Queremos la igualdad, eso lo tenemos claro. Y queremos que nos paguen lo mismo -o, ya puestos, más, que bastante hemos tragado-por hacer el mismo trabajo, faltaría más. Pero en nuestro empeño por reducir la brecha salarial para alcanzar la codiciada independencia financiera nos estamos olvidando de algo igual de importante: la educación.
Me explico. Aunque cueste creerlo, el bienestar financiero no es directamente proporcional a lo que uno gana ni al dinero que uno tiene. Y aunque yo también opino que todos deberíamos tener la vida de los Borromeo, la realidad es que el bienestar financiero, aquello de poder vivir sin apreturas ni grandes sobresaltos, depende mucho de nuestra sabiduría financiera (los entendidos lo llaman financial literacy que sería alfabetización financiera pero, para ahorrarnos el trabalenguas, lo vamos a llamar sabiduría). Cualquiera que se haya dedicado un poco a esto estará harto de ver gente rica sobre el papel metidos en líos de padre y muy señor nuestro mientras otros con recursos aparentemente modestos se organizan para vivir divinamente. En lo económico, como en todo, cantidad no es sinónimo de calidad. Por supuesto si la calidad viene con yate, isla privada y clones de Ryan Gosling para ponernos la sombrilla en el plant-based-gluten-free-calory-friendly-chai-latte, mejor que mejor.
En busca de la sabiduría financiera
Pero a lo que íbamos, después de devanarse mucho los sesos y estudiar el tema a fondo, los expertos han llegado a la conclusión de que lo que todos buscamos, el empoderamiento (que me perdone la RAE por utilizar este palabro del demonio) económico, es directamente proporcional al bienestar financiero y que este a su vez depende de la sabiduría financiera.
Para saber si una persona es sabia o no se miden tres cosas: los conocimientos sobre el tema (la teoría, saber lo que son el tipo de interés, la inflación, diversificación de riesgos y esas cosas), el comportamiento (la práctica, lo que gastamos, lo que ahorramos, etc.) y la actitud (si vamos un poco más allá y pensamos en el futuro, si tomamos decisiones informadas y si hacemos uso de todos los recursos a nuestro alcance entre otras cosas). Todos los estudios coinciden, además, en que tanto el comportamiento como la actitud financiera mejoran si mejoran los conocimientos sobre el tema.
Hasta aquí todo en orden. El problema viene cuando la OECD se pone manos a la obra para ver cómo está la población en esto de la sabiduría financiera y, después de evaluar a más de cincuenta mil personas en treinta países, les sale que da igual si un país es rico o pobre, más desarrollado o menos, las mujeres están sistemáticamente peor que los hombres.
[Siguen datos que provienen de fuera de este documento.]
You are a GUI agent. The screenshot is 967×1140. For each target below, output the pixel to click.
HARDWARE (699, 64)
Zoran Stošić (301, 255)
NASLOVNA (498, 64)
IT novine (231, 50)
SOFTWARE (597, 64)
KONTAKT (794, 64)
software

Y más interesante todavía, no es que seamos más gastonas, ni que estemos genéticamente incapacitadas para el mundo de las grandes finanzas. Todo lo contrario, en la práctica y la actitud sacamos la misma nota que los hombres, lo que nos falta a las mujeres es la teoría, los conocimientos financieros básicos. Como sabemos menos sobre estos temas, nos estresan, tenemos menos confianza y no nos atrevemos a participar todo lo que deberíamos. Para más inri, no sabemos a quién preguntar porque no es un tema del que solamos hablar entre nosotras.
La falta de formación financiera
No está muy claro si esta brecha en el acceso a la información y formación financiera empieza en el colegio o un poco más tarde, pero está claro que, independientemente de otros factores económicos, sociales y culturales, las mujeres estamos peor formadas en temas financieros y que esto tiene un impacto negativo en nuestro bienestar, nuestro bolsillo y nuestro futuro.
La cosa no sería para tanto si no fuera porque las mujeres vivimos más, trabajamos menos años de media y, por razones de sobra conocidas, tenemos más altibajos e ingresos más erráticos a lo largo de nuestra carrera, sumado a más probabilidades de tener bocas que alimentar a nuestro cargo. Hablando en plata, tenemos que vivir más tiempo con menos dinero y más responsabilidades en un mundo en el que la economía depende cada vez más del sector financiero. Ahí es nada.
La buena noticia es que hay productos, prácticas y servicios que nos pueden ayudar a salvar esos escollos para vivir más tranquilas, pero para eso tenemos que conocerlos, saber evaluarlos y animarnos a utilizarlos.
Lo que necesitamos las mujeres del siglo XXI hoy más que nunca es SABER.
Y que nos paguen como nos merecemos, eso también.